Skip to contents

Convert a long-format VR dataset into the list structure expected by the Stan model shipped with the package.

The Stan model expects one row per cell: region x time x age x sex x cause.

The minimal required columns are:

  • region, time, age, sex, cause: identifiers

  • y: observed VR counts (integer, can be NA)

  • exposure: person-time at risk (numeric, > 0). If exposure is absent, pop is used as a fallback.

  • conflict: conflict intensity proxy (numeric)
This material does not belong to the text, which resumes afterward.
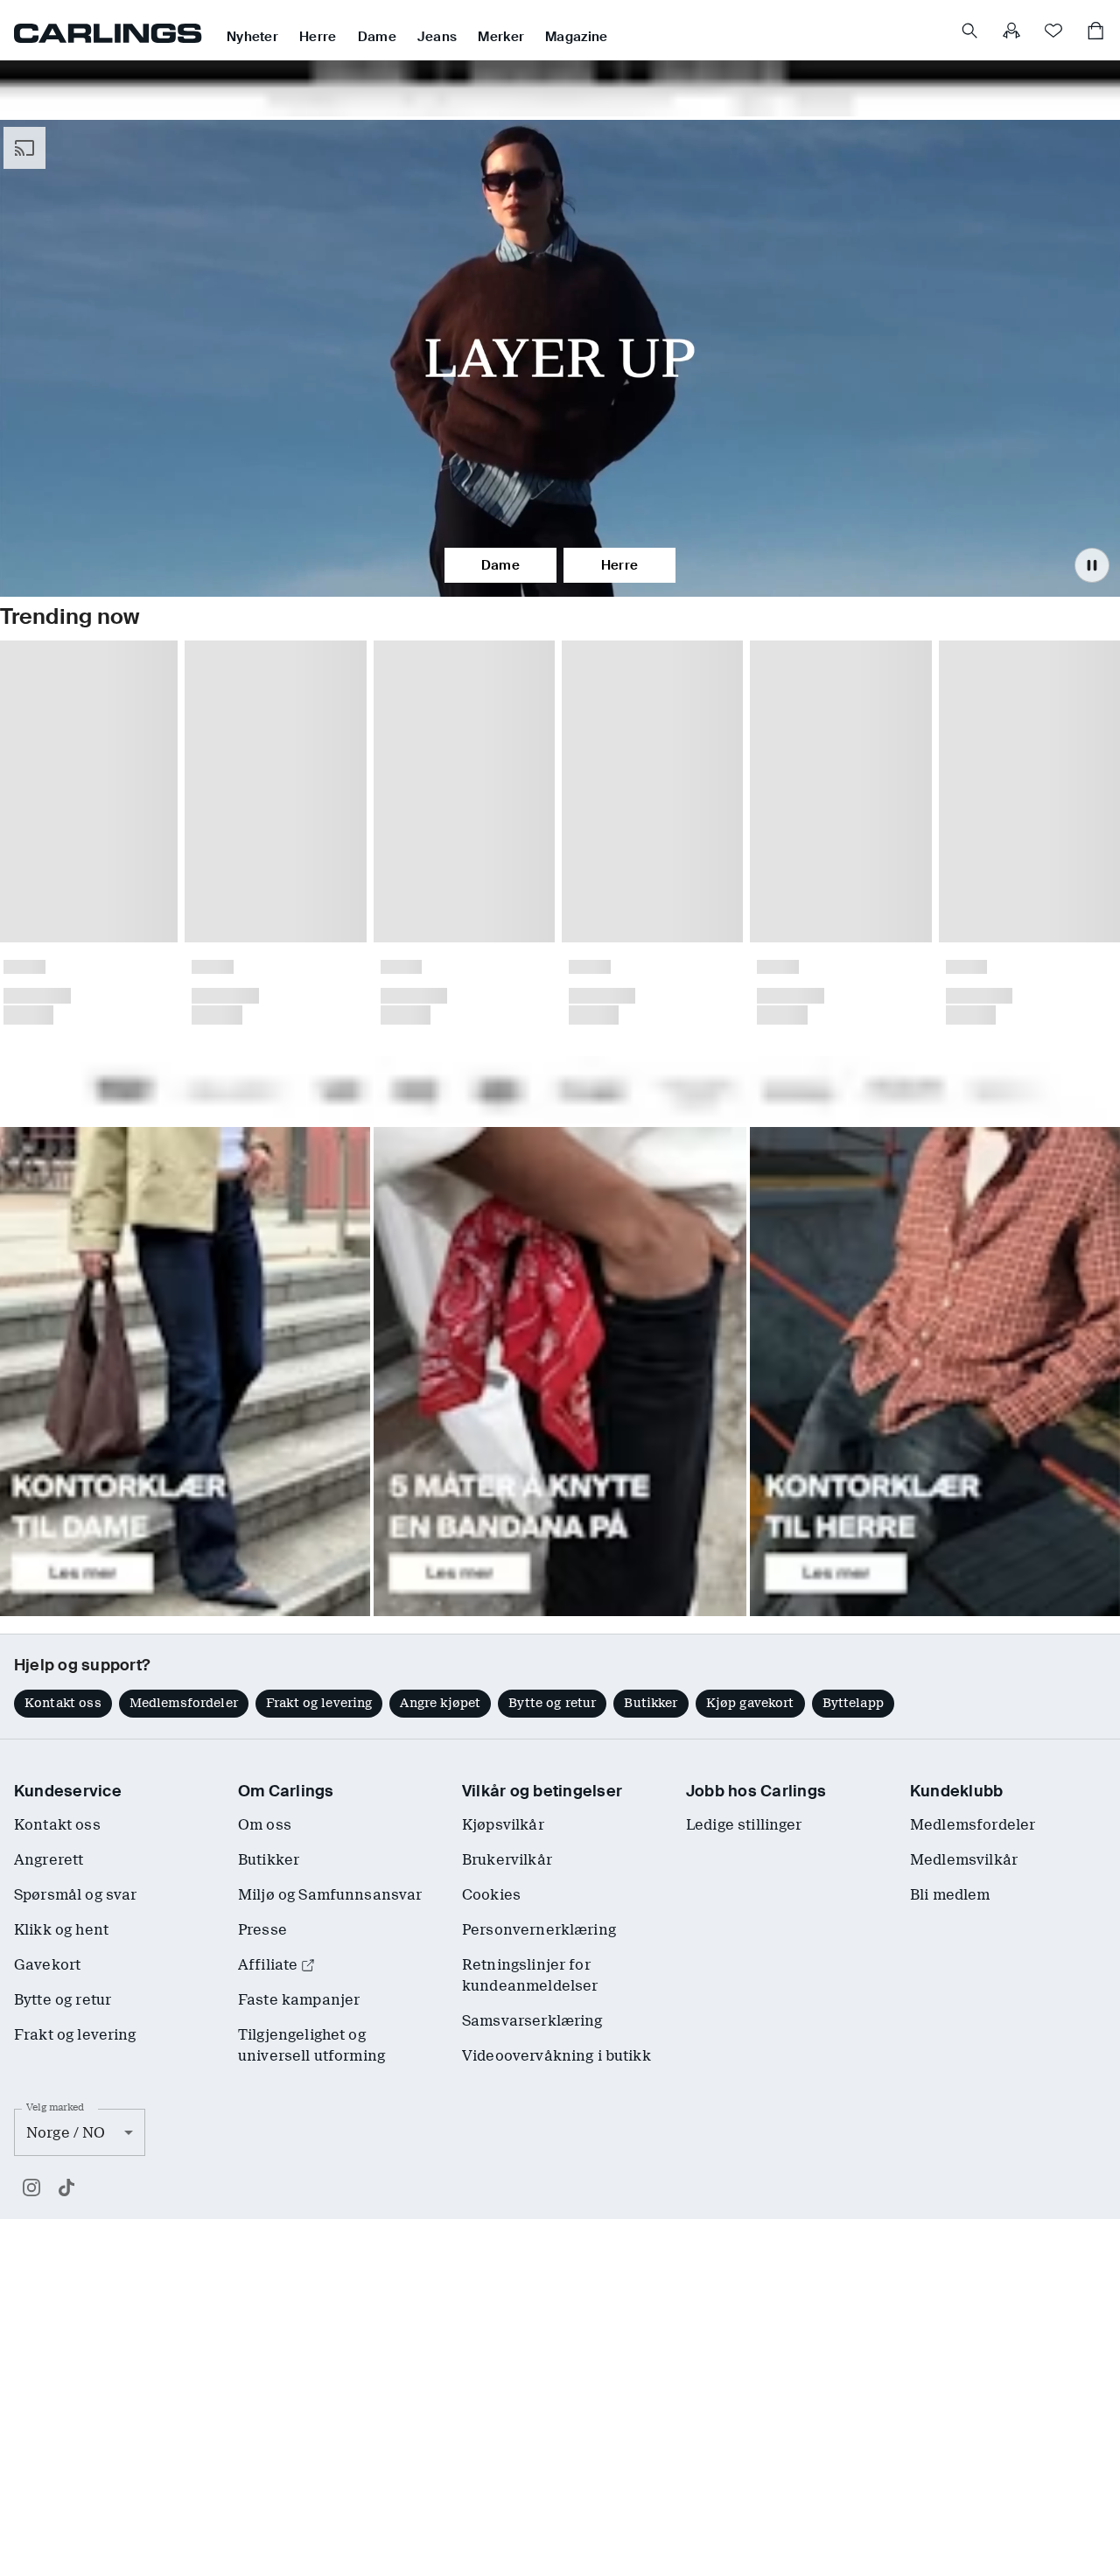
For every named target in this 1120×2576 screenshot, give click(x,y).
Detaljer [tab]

Additional covariates can be included via mortality_covariates and reporting_covariates.

Usage

vrc_standata(
  data,
  t0,
  mortality_covariates = NULL,
  reporting_covariates = NULL,
  mortality_conflict = c("fixed", "region"),
  reporting_conflict = c("fixed", "region"),
  mortality_time = c("national", "region"),
  reporting_time = c("national", "region"),
  standardise = TRUE,
  scale_binary = FALSE,
  drop_na_y = TRUE,
  duplicates = c("error", "sum"),
  priors = NULL,
  prior_PD = FALSE,
  age_drop_cause = NULL
)

Arguments

data

A data.frame in VR long format.

t0

Conflict start time. May be an integer index, or a value that matches a value in data$time.

mortality_covariates

Optional formula specifying additional covariates for the mortality (log-rate) component, excluding conflict.

reporting_covariates

Optional formula specifying additional covariates for the reporting (logit-completeness) component, excluding conflict.

mortality_conflict

How to model the conflict effect in the mortality component. Use "fixed" (default) for one effect shared across regions, or "region" for partial pooling (random slopes) by region.

reporting_conflict

How to model the conflict effect in the reporting component. Use "fixed" (default) for one effect shared across regions, or "region" for partial pooling (random slopes) by region.

mortality_time

How to model time variation in the mortality component. "national" uses a single random walk shared across regions; "region" adds region-specific random walk deviations around the national trend.

reporting_time

How to model time variation in the reporting component. "national" uses a single random walk shared across regions; "region" adds region-specific random walk deviations around the national trend.

standardise

Logical. If TRUE (recommended), standardise conflict and any covariate columns produced by the formulas.

scale_binary

Logical. If TRUE, binary dummy columns in model matrices are also standardised. Defaults to FALSE.

drop_na_y

Logical. If TRUE (default), rows with missing y are removed.

duplicates

How to handle duplicate identifier rows. One of "error" (default) or "sum".

priors

Optional prior specification created by vrc_priors(). If NULL (default), uses vrc_priors() with package defaults.

prior_PD

Logical. If TRUE, Stan ignores the likelihood and samples from the prior. Useful for prior predictive checks.

age_drop_cause

Which cause should the age reporting breakdown occur in. Defaults to NULL which uses 2nd cause or the first if there is only one.

Value

A list with components:

  • standata: list passed to Stan

  • df: processed data used for fitting (subset if drop_na_y)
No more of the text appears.